2. Bozacılar: Kur'ân meali hazırlamamış, ancak çeşitli kitaplar yazmış ve bunları pazarlamak için televizyonlarda bolca boy gösteren güzide dîn adamlarımızdır. Sorulan her 3 sorudan birisine muhakkak "falanca kitabımızda bu konuya değinmiştik" diyerek söze başladıkları anda, onları tanırsınız.

3. Allah'tan korkanlar: Sakın onlar yok zannetmeyin, hamdolsun ki hâlâ varlar. Genelde İlâhiyat Fakültelerimizde öğretim görevlisi olan bu dîn adamlarımız "Tasavvuf" derslerinde evliyaların hayatlarını anlatmakta, örneğin Yunus Emre'nin Allah'a duyduğu aşkı dile getirmektedirler. Onları pek tanımamamızın nedeni, spekülasyonlardan uzak bir yaşama sahip oldukları için genelde "reyting" alamamalarındandır.
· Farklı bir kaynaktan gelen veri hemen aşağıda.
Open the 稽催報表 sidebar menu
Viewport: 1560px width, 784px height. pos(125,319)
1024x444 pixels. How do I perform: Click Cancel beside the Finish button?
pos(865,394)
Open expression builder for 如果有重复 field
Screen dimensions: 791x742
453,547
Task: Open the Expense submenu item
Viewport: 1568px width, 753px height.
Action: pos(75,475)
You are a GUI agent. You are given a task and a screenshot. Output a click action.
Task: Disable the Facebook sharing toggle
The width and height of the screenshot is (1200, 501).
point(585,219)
Şimdi diyeceksiniz ki "cehennemde ne kadar süre kalacağımız" sorusu ile "şıracının şahidi bozacı" atasözümüz arasındaki bağ nedir? Hemen açıklayalım:

Şıracı ve bozacı dîn adamlarımızın her birisi birbirlerinin yanlışlarını bilirler, ancak ortak çıkarları nedeniyle birbirlerinin anlattıkları hurafeleri görmezden gelirler. Eminiz ki bir çok dîn adamının aşağıdaki cümleleri sarfettiğine şahit olmuşsunuzdur.

  • Kalbinde zerre îmân olan veya "lâ ilâhe illallah (Allah'tan başka ilâh yoktur!)" diyen herkes günahları kadar cehennemde kaldıktan sonra muhakkak cennete gider.
  • İslâm’ın 5 şartını yerine getirenler günahları kadar cehennemde kaldıktan sonra muhakkak cennete gider.
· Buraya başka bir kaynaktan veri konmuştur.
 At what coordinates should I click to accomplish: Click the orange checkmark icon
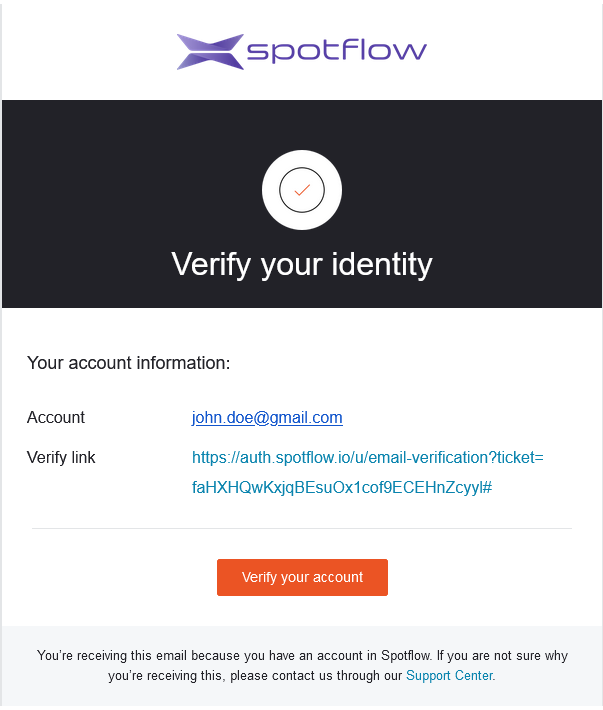point(302,190)
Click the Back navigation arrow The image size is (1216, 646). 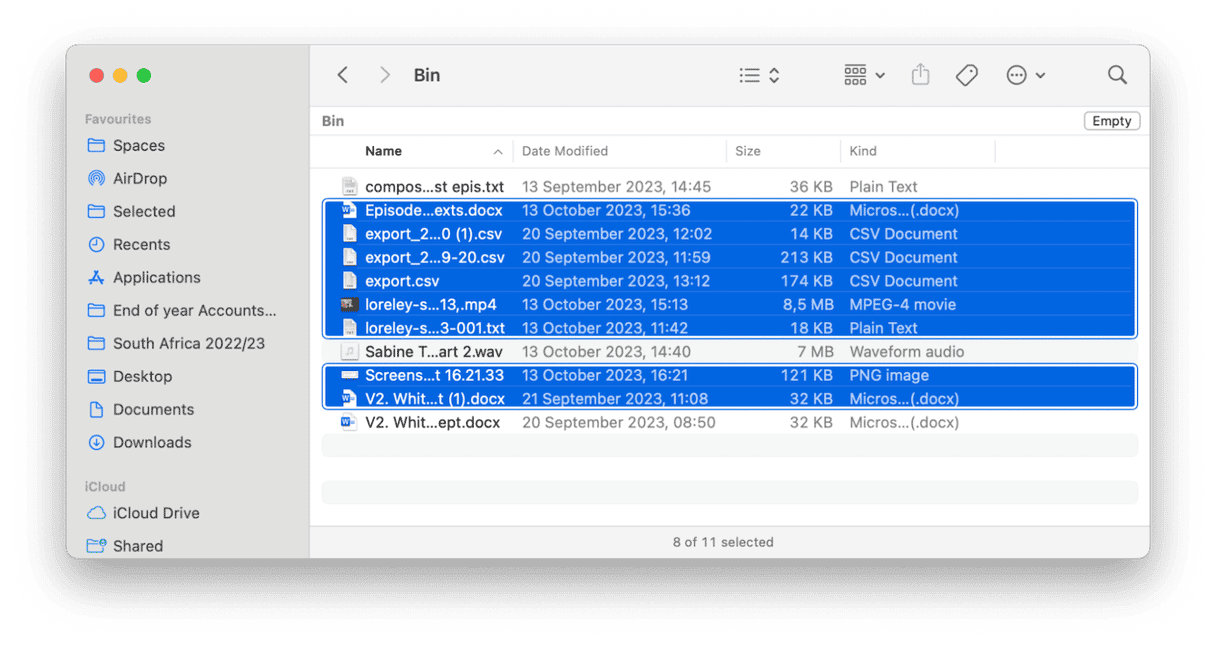point(342,75)
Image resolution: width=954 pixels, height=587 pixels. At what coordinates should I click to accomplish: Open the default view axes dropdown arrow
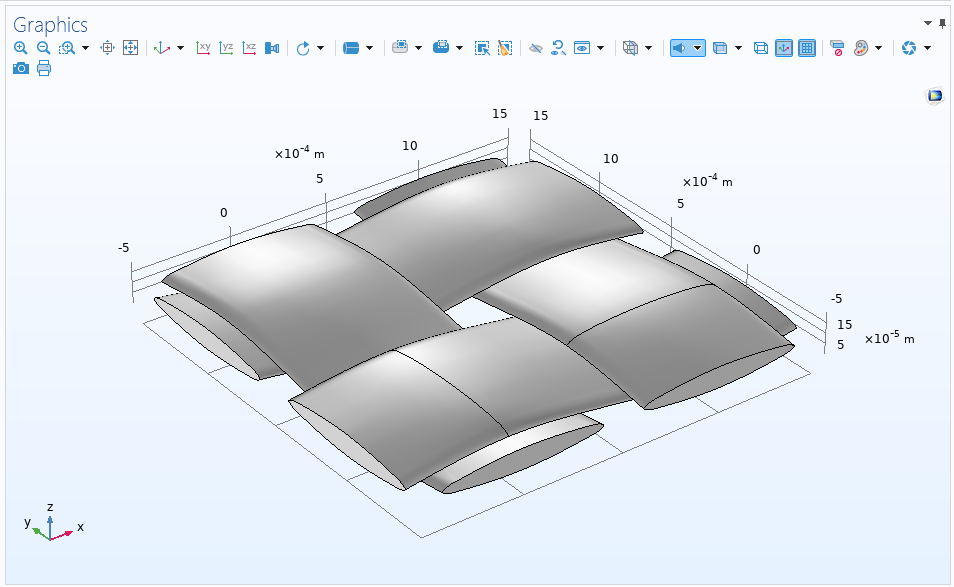pos(180,48)
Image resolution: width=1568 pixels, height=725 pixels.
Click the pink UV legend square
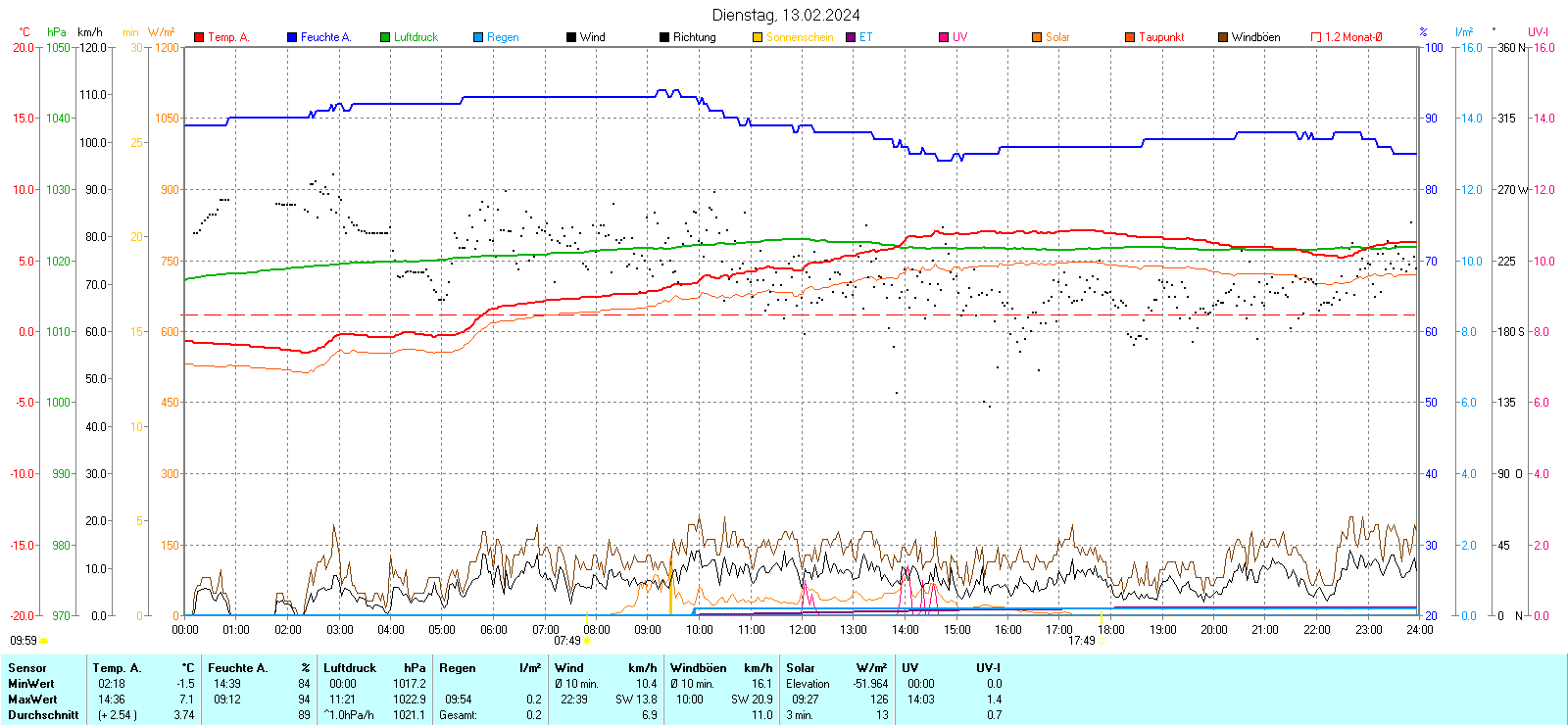pyautogui.click(x=944, y=37)
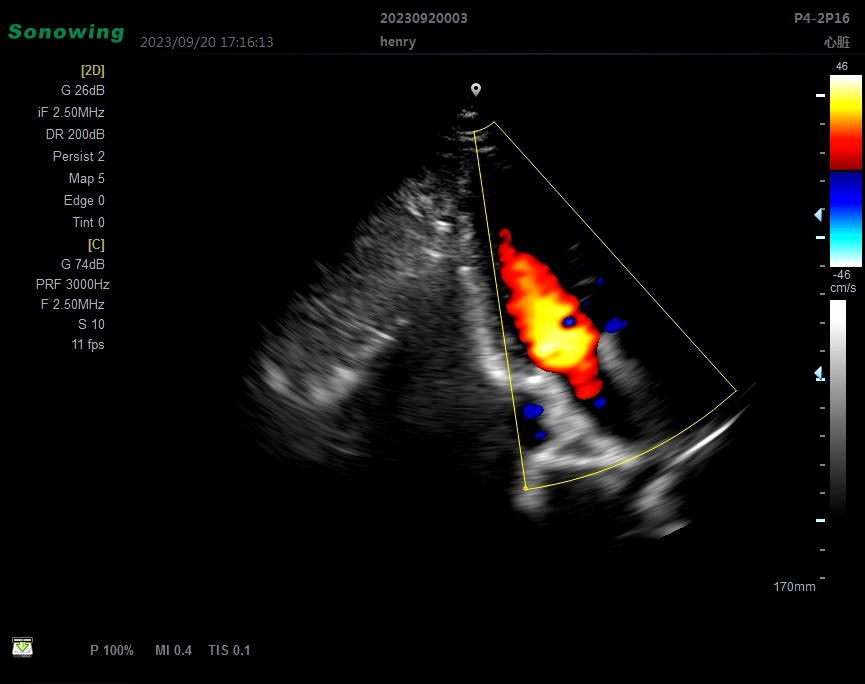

    Rabbimiz “Biz Kur'ân'da hiç bir şeyi eksik bırakmadık.” buyurmuştur(En'âm-38). O halde eğer (1) yukarıdaki bu sözler hurafe değilse ve (2) Allah'a îmân ediyor, ibadetlerimizi yapıyor isek, Kur'ân-ı Kerim'de cehennemde ne kadar süre kalacağımızı (ebced hesabıyla) hesaplayabileceğimiz bir yöntem muhakkak olmalıdır.

    Îmân bir insanı gerçekten cehennemden kurtarır mı?

    32/SECDE-29: Kul yevmel fethi lâ yenfeullezîne keferû îmânuhum ve lâ hum yunzarûn(yunzarûne).
    De ki: "Fetih günü, kâfir olanlara (Allah’a ulaşmayı dilemeyenlere) îmânları bir fayda vermez ve onlara süre verilmez."

    Secde-29'a göre Allah'a inanmak bir insanı kâfir olmaktan kurtaramayan bir müessesedir. Çünkü Kur'ân'daki kurtuluşa eren mü'minler; şıracı ve bozacıların bize öğrettiği gibi Allah'a inananlar değildir. Allah zikredildiği zaman kalpleri titreyenler; işte onlar gerçek mü'minlerdir (Enfâl-2).

    8/ENFÂL-2: İnnemâl mu'minûnellezîne izâ zukirallâhu vecilet kulûbuhum ve izâ tuliyet aleyhim âyâtuhu zâdethum îmânen ve alâ rabbihim yetevekkelûn(yetevekkelûne).
    Gerçek mü’minler onlardır ki; Allah zikredildiği zaman kalpleri titrer (cezbelenir). Ve onlara Allah’ın âyetleri okunduğu zaman onların îmânlarını arttırır ve Rab’lerine tevekkül ederler.

    Ebced hesabıyla cehennemde kaç yıl (gün) kalınır?

    Hidayeti gizleyenler sadece şıracılar değildir, azîz kardeşlerimiz. Bozacılar da şeytanın bu hain tuzağınında şıracıların işbirlikçileridir. Maalesef bir çoğu bu durumun farkında bile değildir. Öğrendikleri hurafelerin Kur'ân'a aykırı olup olmadığını hiç araştırmadıkları için sahip oldukları faydasız ilim halkımızı hızla cehenneme sürüklemektedir.

    ****

    Siz Allah'tan bir AHD mi edindiniz?

    Cehennemden cennete geçiş vardır diyen tüm dîn adamlarımıza bir sorumuz var: "Acaba siz Allah'tan bir ahd mi edindiniz? Eğer öyleyse Allah vaadinden dönmez. Yoksa siz Allah'a karşı bilmediğiniz bir şey mi söylüyorsunuz?"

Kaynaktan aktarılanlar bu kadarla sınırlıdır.